* _EXTRAIT CHOISI_
-=-=-
L’autre explication tout à fait plausible de ces résultats ici significatifs est le délai, ici très précoce, d’inclusion dans l’étude…Ce qui conforte cette idée, est l’aspect des courbes crées de probabilité de « survie sans AVC » montrant une chute très précoce et majeure dans les 3-4 premiers jours, pour l’aspirine-placébo vs aspirine-clopidogrel avant la mise en place d’un quasi-parallélisme des courbes par la suite….
- Discussion et commentaires personnels
Commentaire: Tout d’abord, on peut noter une configuration et un design thérapeutique de l’étude très particulier…surprenant. Premièrement, tous les patients reçoivent le 1er jour une 1ere dose d’aspirine, en ouvert, comme le médecin va choisir en fonction d’un choix personnel la posologie (de75 à 300mg), avant la randomisation. Deuxièmement, il y a une comparaison directe entre ces 2 schémas thérapeutiques dans les 3premières semaines (de J2 à J21). Mais dès J21, dans le groupe associant aspirine/clopidrogel, l’aspirine est arrêtée avec un relais par un placébo de l’aspirine. Ainsi entre J21 et J90, sont comparée l’association Aspégic / Placébo contre Clopidrogel / Placébo. En simplifiant, ce pourrait être le bénéfice sur risque du Clopidrogel versus Aspirine seulement comparé… Cela pourrait par exemple expliquer qu’il y ait le même nombre d’hémorragie dans les deux groupes, puisque le traitement bi-antiagrégant devient alors mono-antiagrégant !
-=-=-
* _EXERCICES À TRAITER_
**A.** Répondez à ces questions à partir de l'extrait choisi :
(i) Quelle fourchette de posologie d'aspirine le médecin peut-il choisir le premier jour ?
(ii) Sur quelle période les deux schémas thérapeutiques sont-ils comparés directement ?
(iii) Durant quels jours les courbes de « survie sans AVC » montrent-elles une chute très précoce et majeure ?
**B.** Ces affirmations concordent-elles avec l'extrait choisi ? Pour chacune, répondez par oui ou par non et citez les mots décisifs du texte.
(i) Dans le groupe aspirine/clopidogrel, l'aspirine est maintenue jusqu'à J90.
(ii) La première dose d'aspirine est donnée avant la randomisation.
(iii) Le nombre d'hémorragies est le même dans les deux groupes.
-=-=-
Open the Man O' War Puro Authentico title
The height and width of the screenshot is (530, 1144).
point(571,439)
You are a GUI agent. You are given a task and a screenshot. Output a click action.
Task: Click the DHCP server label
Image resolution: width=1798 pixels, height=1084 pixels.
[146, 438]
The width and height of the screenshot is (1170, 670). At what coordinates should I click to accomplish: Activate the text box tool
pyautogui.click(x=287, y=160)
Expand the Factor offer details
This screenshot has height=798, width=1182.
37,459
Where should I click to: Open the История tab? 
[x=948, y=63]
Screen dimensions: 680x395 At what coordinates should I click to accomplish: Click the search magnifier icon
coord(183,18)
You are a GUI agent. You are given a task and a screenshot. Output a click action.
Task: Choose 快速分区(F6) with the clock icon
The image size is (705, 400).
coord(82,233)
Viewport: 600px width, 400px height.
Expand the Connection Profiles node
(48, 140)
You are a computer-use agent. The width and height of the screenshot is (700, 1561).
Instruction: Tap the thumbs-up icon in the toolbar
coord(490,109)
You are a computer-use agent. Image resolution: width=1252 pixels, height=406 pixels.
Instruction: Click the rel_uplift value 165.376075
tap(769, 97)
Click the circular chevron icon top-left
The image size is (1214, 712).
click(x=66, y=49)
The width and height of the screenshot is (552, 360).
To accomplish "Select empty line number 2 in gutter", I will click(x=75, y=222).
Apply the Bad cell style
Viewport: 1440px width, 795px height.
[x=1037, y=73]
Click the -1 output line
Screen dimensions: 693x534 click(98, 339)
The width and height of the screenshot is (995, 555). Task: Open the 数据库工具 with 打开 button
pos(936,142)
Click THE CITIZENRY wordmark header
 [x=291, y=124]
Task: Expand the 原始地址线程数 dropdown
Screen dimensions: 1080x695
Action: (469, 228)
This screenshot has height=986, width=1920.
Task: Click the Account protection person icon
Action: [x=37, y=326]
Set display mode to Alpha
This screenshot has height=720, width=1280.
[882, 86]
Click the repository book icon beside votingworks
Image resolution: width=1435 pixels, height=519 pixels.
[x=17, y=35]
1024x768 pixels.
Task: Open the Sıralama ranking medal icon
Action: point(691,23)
-=-=-
* _CORRIGÉ DE L'EXERCICE_
**A.**
(i) De 75 à 300 mg.
(ii) Les 3 premières semaines, de J2 à J21.
(iii) Les 3-4 premiers jours.

**B.**
(i) Non : « Mais dès J21, dans le groupe associant aspirine/clopidrogel, l’aspirine est arrêtée avec un relais par un placébo de l’aspirine. »
(ii) Oui : « tous les patients reçoivent le 1er jour une 1ere dose d’aspirine, en ouvert, comme le médecin va choisir en fonction d’un choix personnel la posologie (de75 à 300mg), avant la randomisation. »
(iii) Oui : « qu’il y ait le même nombre d’hémorragie dans les deux groupes »